Monday, December 20, 2010

DUH: Best Buy Sticks Head In The Sand By Thinking Consumers Aren't Aware Of Competitor Pricing; Decimates Sales, Stock

Here's a major news flash: Big box stores win the game by using their monopoly might to price themselves competitively against online retailers. Tell that to Best Buy, which decided that despite a walloped economy, its regal brand name will prevail.

Altogether now: DUH!

The Wall Street Journal reports that as a result of its arrogant pricing strategy, U.S. sales at stores, call centers and websites dropped 5% from a year ago, while the nation's largest electronics dealer's stock tumbled 18%. What's obvious to savvy consumers, as The New York Times quotes an analyst, is that the consumer electronics market is ”dramatically shifting away from stores and toward online."

Analysts note that Best Buy "misfired this holiday season by deciding not to compete more aggressively against competitors Wal-Mart and Amazon in favor of preserving profits." Best Buy estimates its inventory levels swelled 8% over the prior year.

Adding stupidity to naivety, Best Buy's CFO says the chain refuses to discount during the remaining holiday season, because, "The items on hand are of good quality." Uh, as are those at Amazon and everywhere else, sir.
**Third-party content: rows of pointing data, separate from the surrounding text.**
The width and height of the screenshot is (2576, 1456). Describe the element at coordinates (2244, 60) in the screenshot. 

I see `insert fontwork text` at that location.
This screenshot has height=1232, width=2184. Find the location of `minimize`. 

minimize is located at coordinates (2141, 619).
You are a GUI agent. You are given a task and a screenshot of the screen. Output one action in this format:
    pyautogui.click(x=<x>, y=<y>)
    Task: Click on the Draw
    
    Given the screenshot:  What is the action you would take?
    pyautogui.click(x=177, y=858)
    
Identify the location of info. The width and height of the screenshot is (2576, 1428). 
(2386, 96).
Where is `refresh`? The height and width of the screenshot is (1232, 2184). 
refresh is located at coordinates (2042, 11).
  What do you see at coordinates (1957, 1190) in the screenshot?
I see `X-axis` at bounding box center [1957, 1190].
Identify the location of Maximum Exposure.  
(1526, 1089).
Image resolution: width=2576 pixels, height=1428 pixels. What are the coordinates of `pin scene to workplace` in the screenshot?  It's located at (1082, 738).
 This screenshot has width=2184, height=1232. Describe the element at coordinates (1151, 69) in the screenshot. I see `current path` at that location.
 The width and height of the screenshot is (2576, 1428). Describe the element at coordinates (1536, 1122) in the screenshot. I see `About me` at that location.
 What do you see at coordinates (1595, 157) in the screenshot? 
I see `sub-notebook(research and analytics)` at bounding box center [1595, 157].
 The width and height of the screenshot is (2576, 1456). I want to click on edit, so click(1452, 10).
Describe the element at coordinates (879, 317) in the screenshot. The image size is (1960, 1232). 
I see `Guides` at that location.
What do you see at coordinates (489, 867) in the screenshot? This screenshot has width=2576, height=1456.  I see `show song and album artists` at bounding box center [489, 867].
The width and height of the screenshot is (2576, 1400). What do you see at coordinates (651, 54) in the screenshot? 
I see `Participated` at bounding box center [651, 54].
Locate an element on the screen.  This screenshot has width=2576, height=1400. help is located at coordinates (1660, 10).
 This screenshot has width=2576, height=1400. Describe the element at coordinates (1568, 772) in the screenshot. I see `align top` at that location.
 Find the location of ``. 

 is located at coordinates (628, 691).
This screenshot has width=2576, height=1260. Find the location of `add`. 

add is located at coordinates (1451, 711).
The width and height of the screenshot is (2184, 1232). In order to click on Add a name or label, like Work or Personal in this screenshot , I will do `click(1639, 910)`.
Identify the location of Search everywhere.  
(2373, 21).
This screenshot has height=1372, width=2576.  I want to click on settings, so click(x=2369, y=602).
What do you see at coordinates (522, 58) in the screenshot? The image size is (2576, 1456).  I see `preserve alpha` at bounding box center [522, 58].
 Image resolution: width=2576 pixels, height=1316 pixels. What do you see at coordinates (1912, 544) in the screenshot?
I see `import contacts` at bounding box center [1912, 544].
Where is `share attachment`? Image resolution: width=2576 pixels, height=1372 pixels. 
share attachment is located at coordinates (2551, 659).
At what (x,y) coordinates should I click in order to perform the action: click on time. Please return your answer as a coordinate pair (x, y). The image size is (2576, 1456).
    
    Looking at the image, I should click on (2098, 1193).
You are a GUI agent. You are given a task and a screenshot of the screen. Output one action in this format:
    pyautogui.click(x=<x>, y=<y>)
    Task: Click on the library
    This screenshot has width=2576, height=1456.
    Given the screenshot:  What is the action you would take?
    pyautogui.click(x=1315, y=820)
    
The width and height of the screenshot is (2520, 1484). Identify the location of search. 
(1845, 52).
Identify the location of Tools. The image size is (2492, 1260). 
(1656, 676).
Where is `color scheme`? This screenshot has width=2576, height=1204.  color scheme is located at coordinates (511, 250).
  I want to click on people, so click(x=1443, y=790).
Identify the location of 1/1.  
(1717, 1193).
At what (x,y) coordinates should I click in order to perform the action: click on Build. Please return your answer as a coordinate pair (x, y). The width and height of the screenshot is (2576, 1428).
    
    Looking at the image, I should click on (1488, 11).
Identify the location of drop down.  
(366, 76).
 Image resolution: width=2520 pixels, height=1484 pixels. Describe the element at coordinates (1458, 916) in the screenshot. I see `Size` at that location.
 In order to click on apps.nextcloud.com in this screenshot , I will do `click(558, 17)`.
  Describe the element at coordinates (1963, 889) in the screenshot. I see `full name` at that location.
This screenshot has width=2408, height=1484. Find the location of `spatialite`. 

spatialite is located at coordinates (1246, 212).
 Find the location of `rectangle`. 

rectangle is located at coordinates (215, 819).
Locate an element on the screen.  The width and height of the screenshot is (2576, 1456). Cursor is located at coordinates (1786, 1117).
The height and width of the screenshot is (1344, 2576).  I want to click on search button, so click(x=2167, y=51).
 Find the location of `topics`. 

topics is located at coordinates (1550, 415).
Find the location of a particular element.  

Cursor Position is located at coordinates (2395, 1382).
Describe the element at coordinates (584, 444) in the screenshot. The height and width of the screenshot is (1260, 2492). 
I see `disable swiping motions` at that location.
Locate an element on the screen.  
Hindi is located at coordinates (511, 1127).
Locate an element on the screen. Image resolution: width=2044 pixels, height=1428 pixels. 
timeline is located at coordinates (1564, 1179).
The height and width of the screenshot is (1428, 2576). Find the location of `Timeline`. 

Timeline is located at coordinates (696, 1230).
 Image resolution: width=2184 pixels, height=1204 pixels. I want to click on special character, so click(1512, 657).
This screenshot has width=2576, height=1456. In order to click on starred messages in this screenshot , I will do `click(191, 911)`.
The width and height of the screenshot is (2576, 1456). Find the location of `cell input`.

Does Best Buy think consumers are that daft?

Apparently, so. The company blames lackluster sales not on non-competitive prices, but instead on lack of demand for staple items like HDTVs, notebook computers and videogames. The company also blames its woes on slow consumer adoption of pricy new technologies such as 3-D and Internet-enabled televisions—gimmicks, in my book, that have little lasting future.

Say so long, Best Buy! If you don't get the big picture—competitive pricing—soon you'll be joining the ranks of Blockbuster as a retail memory.